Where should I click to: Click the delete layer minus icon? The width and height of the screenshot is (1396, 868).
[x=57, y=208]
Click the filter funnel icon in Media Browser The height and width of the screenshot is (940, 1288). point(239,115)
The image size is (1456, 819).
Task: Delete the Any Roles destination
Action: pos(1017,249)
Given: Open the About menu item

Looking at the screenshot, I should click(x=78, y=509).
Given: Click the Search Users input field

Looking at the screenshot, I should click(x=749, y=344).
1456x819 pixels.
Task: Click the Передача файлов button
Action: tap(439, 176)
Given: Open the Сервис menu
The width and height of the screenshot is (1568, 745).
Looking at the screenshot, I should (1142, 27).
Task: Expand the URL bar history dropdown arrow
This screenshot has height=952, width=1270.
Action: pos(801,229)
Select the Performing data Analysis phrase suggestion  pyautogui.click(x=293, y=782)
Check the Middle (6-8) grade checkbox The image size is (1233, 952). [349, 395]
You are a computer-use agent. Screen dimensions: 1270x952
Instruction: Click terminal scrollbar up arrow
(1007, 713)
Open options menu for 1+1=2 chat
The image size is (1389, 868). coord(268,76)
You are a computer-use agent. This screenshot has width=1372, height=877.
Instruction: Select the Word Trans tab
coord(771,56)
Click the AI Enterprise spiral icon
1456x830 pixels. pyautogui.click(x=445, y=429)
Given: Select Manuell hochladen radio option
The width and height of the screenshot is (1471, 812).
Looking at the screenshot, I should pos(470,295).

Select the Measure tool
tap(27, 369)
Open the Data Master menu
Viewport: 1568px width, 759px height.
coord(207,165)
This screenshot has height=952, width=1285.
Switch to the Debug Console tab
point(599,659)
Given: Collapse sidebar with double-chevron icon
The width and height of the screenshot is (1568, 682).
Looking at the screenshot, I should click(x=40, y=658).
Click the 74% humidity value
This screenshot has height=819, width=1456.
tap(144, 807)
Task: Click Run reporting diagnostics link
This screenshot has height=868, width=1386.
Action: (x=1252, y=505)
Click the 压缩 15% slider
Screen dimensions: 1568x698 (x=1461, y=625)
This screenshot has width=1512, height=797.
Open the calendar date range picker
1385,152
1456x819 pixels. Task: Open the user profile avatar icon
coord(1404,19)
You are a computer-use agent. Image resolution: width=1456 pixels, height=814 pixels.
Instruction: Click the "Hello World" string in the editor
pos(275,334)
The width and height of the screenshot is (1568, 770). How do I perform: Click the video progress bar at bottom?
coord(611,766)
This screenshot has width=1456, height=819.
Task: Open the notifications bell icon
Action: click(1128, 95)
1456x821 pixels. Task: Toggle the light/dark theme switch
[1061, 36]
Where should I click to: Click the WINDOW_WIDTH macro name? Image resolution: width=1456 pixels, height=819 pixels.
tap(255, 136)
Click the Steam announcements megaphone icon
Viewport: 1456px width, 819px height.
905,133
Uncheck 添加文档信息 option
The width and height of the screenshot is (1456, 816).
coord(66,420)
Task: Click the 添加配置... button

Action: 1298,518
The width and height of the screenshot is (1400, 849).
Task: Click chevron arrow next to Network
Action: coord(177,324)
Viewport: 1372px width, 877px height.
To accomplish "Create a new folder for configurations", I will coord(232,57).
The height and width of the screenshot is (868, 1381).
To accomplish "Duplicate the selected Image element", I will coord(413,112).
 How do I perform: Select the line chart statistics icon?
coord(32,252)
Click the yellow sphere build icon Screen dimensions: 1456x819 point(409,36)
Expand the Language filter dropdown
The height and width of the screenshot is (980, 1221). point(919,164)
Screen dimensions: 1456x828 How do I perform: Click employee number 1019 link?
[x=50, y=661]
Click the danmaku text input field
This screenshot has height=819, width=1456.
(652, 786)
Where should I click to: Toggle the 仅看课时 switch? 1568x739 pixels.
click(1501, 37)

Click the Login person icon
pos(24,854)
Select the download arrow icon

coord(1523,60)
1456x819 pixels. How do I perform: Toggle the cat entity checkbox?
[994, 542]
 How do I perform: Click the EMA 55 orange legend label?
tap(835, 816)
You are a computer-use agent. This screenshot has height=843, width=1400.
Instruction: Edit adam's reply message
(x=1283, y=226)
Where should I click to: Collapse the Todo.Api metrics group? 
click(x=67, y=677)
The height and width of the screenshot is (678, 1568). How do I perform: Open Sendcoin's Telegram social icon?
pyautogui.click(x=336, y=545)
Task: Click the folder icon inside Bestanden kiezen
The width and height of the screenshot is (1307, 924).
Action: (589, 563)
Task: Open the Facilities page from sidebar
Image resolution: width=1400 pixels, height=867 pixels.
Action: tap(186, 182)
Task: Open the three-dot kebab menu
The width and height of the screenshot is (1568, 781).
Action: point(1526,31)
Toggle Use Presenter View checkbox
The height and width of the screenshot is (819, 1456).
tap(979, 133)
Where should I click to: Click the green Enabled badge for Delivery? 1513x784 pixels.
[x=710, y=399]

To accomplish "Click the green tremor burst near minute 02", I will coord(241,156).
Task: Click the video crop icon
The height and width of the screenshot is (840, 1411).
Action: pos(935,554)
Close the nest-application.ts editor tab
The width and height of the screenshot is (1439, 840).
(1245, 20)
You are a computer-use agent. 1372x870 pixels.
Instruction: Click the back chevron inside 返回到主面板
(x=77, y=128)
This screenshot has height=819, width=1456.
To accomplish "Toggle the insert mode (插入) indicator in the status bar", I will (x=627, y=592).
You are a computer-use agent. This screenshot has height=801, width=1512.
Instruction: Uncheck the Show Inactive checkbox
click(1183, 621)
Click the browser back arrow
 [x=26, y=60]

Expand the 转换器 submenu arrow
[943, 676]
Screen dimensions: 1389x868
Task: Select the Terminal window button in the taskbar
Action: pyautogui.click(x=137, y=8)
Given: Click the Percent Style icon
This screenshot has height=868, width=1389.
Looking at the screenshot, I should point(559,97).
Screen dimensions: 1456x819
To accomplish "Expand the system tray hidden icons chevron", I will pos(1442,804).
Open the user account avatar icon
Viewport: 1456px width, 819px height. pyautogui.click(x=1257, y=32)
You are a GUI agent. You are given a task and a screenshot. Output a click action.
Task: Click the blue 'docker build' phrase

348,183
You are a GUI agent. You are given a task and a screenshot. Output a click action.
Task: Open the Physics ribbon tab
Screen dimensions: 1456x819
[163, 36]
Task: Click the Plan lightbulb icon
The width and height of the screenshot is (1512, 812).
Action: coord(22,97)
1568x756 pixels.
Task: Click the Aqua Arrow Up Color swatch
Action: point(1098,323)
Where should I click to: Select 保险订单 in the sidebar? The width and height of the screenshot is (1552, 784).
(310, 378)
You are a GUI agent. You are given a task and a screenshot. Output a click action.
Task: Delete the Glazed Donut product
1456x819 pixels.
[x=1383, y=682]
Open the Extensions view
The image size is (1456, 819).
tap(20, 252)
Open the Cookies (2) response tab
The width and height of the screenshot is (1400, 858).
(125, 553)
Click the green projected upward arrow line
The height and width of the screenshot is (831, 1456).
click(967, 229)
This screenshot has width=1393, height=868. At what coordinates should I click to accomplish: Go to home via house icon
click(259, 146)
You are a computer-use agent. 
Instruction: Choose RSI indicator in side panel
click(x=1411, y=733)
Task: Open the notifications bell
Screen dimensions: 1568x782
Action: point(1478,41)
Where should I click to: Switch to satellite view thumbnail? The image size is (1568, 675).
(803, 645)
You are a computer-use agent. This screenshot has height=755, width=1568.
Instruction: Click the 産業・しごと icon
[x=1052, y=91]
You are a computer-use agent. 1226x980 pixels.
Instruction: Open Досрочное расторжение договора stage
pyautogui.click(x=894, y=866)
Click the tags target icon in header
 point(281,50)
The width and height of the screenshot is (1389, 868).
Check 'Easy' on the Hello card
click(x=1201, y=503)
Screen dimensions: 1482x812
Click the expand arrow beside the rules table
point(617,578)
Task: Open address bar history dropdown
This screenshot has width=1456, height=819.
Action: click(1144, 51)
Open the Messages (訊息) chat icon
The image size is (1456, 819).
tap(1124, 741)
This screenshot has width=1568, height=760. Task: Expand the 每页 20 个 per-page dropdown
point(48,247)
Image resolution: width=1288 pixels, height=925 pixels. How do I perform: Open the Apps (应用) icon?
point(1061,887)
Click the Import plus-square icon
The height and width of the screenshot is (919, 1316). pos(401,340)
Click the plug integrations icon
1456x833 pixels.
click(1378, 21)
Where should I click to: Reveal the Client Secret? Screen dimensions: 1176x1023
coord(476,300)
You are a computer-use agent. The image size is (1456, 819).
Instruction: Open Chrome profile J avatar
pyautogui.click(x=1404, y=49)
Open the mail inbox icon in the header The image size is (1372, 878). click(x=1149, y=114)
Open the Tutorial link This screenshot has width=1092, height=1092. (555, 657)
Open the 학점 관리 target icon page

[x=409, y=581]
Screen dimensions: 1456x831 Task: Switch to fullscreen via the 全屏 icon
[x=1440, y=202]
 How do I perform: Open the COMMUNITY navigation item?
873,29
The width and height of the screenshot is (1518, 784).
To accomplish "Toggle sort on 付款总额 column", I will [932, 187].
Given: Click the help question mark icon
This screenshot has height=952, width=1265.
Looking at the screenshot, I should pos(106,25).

Directions | Write only the number of lines above that contain "history".

Exercise response | 2